On Acid steers clear of clichéd acid tropes—you won't find frothy rapids of caustic goo or obnoxious squelch anywhere. Instead, Recondite explores subtler strains of the corrosive solution, highlighting its nuance and deceptive potential for outright beauty. The 303 is treated almost like a string instrument, Recondite plucking resonant frequencies with varied levels of intensity and coaxing shuddering climax out of key notes. On the album's opening track, "Petrichor," with its woodblock percussion and careful synth work, you might not even notice the "acid" part at all—that is, until the knobs twiddle just slightly to reveal glints of resonance, stunning little flashes that light up the otherwise desolate landscapes.

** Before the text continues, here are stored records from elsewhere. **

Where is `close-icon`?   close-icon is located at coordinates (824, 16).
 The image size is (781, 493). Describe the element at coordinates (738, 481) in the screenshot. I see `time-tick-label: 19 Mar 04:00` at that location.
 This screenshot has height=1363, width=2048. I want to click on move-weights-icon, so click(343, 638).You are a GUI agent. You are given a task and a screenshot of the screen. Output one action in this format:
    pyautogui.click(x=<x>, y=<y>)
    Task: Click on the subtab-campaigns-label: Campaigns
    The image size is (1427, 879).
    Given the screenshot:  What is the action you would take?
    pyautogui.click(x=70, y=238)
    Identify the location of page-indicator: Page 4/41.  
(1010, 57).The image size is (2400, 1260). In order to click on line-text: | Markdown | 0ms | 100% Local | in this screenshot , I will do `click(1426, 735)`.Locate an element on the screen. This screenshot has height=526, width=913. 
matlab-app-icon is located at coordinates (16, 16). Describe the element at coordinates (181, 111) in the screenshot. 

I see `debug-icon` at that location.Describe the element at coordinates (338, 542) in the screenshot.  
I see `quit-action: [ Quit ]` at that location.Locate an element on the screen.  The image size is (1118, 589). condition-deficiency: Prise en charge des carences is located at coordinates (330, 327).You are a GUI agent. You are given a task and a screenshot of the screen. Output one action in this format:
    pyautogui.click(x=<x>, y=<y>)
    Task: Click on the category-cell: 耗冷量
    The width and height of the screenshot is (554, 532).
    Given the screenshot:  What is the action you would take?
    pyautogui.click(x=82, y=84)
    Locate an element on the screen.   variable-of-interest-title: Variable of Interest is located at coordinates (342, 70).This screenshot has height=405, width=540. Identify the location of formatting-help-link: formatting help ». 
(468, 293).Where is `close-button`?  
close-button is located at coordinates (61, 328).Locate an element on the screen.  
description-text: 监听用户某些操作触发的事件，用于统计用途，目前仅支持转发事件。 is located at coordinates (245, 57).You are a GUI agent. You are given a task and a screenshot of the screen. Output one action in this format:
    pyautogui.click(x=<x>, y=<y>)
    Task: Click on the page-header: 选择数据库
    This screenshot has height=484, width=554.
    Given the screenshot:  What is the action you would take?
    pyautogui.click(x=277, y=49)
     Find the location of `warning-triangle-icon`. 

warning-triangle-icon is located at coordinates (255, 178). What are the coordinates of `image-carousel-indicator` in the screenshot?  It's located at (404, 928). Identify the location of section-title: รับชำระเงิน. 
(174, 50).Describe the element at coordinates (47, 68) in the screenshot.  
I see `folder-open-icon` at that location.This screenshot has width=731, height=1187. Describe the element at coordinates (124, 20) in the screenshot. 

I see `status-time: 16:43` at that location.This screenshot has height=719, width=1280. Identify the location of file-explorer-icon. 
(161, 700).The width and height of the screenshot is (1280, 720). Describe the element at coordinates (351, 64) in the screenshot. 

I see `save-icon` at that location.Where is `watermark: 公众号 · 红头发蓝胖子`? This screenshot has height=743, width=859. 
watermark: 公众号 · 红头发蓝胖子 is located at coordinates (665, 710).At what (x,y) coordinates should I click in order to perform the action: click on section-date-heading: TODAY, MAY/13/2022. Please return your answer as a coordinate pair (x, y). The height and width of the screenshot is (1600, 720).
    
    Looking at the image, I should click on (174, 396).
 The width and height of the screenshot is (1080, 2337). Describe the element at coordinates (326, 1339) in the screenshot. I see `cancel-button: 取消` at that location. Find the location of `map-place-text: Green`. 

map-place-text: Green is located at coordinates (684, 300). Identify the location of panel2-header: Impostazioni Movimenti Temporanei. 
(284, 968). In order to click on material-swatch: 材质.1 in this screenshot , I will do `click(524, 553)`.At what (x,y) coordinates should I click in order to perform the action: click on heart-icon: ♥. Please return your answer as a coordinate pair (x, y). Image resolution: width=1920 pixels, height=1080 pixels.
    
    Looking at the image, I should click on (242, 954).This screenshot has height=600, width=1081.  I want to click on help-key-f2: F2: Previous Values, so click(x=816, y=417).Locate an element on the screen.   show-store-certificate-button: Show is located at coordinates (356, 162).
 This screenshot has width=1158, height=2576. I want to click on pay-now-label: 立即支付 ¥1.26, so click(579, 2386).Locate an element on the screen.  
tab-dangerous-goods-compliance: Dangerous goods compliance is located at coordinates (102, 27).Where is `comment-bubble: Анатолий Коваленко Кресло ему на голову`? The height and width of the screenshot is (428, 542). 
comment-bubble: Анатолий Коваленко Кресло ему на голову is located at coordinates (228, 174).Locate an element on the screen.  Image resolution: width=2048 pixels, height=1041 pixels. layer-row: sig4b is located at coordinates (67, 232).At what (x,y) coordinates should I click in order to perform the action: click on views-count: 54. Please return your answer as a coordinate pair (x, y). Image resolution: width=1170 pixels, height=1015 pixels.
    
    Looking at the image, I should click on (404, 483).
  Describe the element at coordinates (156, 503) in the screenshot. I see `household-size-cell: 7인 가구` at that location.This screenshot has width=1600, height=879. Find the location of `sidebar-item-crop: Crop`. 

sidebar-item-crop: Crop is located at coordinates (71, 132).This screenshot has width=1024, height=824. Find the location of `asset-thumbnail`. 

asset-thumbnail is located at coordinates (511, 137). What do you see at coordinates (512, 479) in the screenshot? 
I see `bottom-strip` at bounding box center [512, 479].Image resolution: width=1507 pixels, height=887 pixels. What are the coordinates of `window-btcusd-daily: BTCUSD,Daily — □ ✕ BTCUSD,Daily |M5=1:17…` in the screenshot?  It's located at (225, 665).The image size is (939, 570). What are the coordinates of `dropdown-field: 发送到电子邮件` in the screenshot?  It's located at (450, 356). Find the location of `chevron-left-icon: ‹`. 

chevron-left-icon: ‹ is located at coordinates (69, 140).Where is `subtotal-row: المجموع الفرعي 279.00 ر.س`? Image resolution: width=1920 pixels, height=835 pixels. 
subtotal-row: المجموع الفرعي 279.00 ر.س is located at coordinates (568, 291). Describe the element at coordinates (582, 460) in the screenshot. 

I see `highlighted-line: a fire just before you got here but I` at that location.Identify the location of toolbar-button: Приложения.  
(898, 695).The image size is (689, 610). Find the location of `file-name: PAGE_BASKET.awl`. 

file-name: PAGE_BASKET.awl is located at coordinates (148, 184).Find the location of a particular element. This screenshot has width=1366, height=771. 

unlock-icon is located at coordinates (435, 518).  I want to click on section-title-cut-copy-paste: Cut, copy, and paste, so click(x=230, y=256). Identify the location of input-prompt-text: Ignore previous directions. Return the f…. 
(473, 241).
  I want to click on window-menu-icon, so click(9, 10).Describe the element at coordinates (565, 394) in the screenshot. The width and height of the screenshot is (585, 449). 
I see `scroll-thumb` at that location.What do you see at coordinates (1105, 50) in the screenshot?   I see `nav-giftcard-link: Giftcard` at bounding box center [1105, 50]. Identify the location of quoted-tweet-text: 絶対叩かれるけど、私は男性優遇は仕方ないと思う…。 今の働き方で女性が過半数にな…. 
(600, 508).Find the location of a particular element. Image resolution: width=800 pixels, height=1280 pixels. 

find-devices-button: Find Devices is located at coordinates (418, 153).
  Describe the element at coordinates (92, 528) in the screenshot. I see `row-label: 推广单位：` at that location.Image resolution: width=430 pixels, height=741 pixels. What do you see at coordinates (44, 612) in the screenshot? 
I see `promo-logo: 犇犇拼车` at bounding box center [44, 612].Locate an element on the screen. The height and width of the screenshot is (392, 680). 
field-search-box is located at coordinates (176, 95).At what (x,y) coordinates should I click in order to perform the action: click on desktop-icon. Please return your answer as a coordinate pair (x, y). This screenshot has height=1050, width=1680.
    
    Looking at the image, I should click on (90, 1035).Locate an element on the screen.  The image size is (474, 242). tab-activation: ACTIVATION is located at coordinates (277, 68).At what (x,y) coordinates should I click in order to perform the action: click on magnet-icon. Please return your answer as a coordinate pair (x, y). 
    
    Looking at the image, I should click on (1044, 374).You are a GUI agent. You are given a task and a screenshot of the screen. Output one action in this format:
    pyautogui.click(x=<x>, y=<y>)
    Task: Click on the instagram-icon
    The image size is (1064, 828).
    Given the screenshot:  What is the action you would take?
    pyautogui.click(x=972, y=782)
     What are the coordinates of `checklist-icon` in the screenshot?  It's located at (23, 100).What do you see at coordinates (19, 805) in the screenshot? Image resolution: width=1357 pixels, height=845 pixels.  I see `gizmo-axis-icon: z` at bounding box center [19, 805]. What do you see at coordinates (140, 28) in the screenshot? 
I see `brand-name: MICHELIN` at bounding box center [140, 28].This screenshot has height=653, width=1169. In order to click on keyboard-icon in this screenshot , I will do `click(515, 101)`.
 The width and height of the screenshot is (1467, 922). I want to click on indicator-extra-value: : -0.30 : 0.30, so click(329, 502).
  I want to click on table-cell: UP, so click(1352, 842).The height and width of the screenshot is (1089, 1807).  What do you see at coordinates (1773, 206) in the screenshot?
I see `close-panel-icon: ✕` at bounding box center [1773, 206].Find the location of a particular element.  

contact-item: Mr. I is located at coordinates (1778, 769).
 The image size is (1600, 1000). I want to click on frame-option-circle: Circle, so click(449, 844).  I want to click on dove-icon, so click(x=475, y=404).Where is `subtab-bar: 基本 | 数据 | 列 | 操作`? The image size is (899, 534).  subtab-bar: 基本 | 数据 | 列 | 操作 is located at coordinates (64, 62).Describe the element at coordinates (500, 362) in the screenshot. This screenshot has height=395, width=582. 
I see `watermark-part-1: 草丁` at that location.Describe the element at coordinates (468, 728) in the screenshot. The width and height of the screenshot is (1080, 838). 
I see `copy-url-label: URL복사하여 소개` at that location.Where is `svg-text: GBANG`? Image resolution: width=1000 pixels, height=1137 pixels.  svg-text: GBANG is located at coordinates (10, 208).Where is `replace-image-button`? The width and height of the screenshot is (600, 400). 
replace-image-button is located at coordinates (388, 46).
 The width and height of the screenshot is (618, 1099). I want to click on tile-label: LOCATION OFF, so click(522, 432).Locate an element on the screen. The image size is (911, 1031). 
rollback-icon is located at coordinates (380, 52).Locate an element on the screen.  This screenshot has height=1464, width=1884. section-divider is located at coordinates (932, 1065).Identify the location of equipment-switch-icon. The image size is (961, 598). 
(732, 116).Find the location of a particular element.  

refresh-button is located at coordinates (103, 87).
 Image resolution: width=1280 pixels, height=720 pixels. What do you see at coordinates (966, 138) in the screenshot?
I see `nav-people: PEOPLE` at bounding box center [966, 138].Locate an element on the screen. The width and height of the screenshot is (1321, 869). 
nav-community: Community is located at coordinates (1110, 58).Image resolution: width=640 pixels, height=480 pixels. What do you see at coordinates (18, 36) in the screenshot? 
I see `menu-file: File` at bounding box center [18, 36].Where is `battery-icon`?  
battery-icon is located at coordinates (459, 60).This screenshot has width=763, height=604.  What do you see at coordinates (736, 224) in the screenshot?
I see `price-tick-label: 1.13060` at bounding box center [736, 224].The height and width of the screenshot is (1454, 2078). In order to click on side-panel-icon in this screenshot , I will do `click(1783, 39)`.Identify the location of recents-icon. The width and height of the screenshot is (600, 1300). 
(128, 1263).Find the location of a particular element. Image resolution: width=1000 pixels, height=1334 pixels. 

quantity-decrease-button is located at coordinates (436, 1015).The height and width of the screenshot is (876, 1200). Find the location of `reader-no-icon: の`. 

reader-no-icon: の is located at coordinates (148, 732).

It's that sense of abyss and silence that makes On Acid so gripping even at its most sedate, and what renders its two lengthy centerpieces as stunning portraits of melancholy. "Tie In" rarely manages much more than a murmur, but its 303 line lights a beautifully downcast path through the pitch-dark step-by-step, like it's keeping the track on life support. The similarly downtrodden "Harbinger" implodes its own acid trails into gorgeous meltdowns of sonorous screech, that familiar overdriven sound turned into pure grief. It's not all glazed looks and dour faces, however, and Recondite tries his hand successfully at more dance-oriented tracks, particularly with the earwormy chord progression of "Sultry" and the go-for-broke closer "Jaded" (think Burial's "Raver").
The album is rounded off by two remixes from Tin Man and Scuba, both of whom put different kinds of conventional "dance music" stamps on Recondite's astringent minimalist exercises. They're on typically strong form, but they're ultimately unnecessary because Recondite's work stands on its own, feeling strangely divorced both from his previous output and especially from over two decades worth of acid house history.